By: Nathaniel Hawthorne
“We are a people of prayer, and works of good boot…” but the wickedness is still always present. Nathaniel Hawthorne’s “Young Goodman Brown” explains the doubt of young people in the Quaker religion. As he display the same theme.
The story begins with Faith warning her husband not to go into the treacherous woods. Goodman, or the good man as the story alludes him to be, tells his wife not to trouble herself with bad dreams, but it is he who inevitably falls to bad dreams.
As Goodman begins he thinks, “…the devil himself should be at my very elbow” and he most definitely is. Goodman meets a man with a serpent shaped staff who has many devilish characteristics, such as deceit, lies and guilt.

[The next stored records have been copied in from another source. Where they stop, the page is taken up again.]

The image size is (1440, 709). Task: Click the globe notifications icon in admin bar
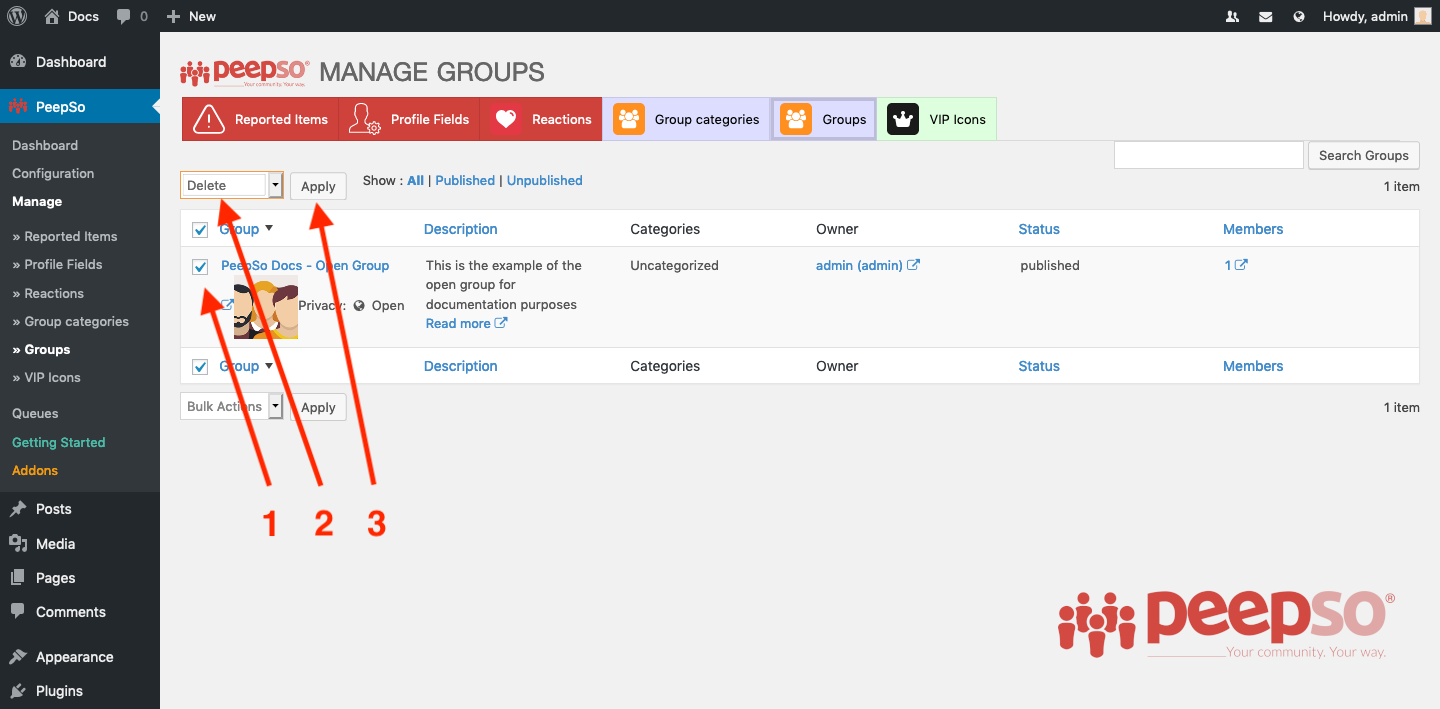click(x=1299, y=16)
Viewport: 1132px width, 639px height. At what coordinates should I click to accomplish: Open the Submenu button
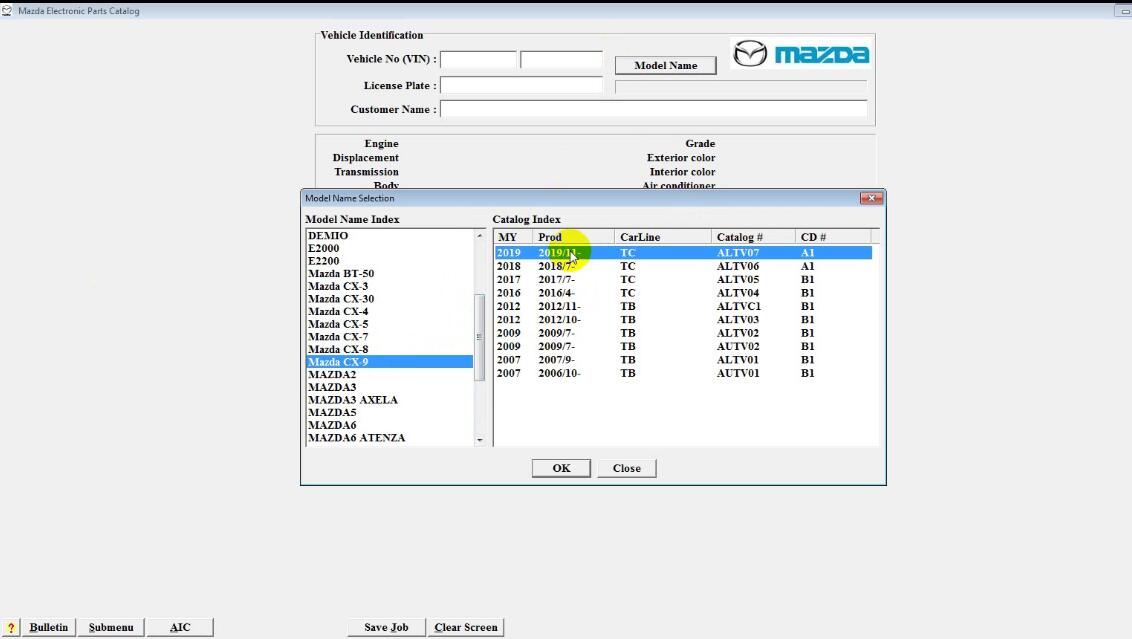point(111,627)
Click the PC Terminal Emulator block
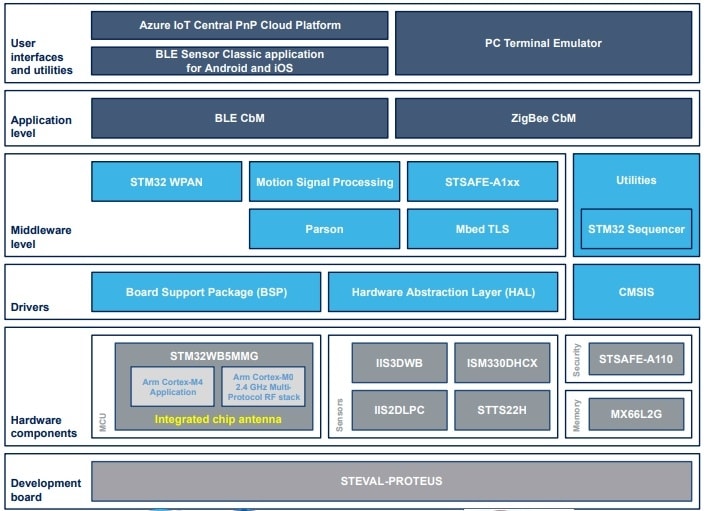 coord(543,43)
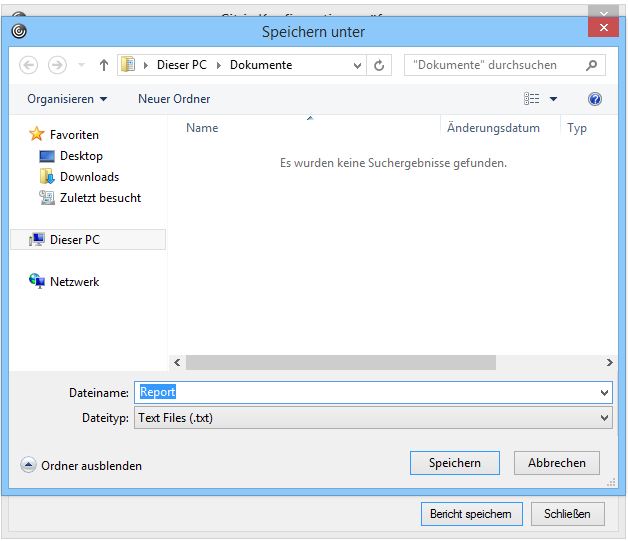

He lures Goodman deeper and deeper into the forest until he begins to see figures from his church congregation, such as Deacon Gookin, Goody Cloyse, and the reverend himself. All are deceived by the satanic figure and his staff.
Throughout his quest, Goodman always talks about his wife Faith, who represents his own Puritan faith. Faith warned him not to go into the forest, but he denied his Faith. He beacons to Faith, in all times of need, but there is no answer. It is not until the end when he realizes that his Faith is gone that he loses all hope.
Goodman eventually wakes up to the realization that he has only fallen asleep and the torture that he just went through was but a dream or as he called it “an evil omen.” The dream that he had warned his own Faith to avoid, he endured. He, in his own doubt caused by the devil, begins to thing everyone is sinful. He even got sick when the reverend touched the Bible on the Sabbath. The devil to this hopeful man who was indeed a good man, and twisted him into a man who no one had hopeful thing to say about him and he died in his own gloom.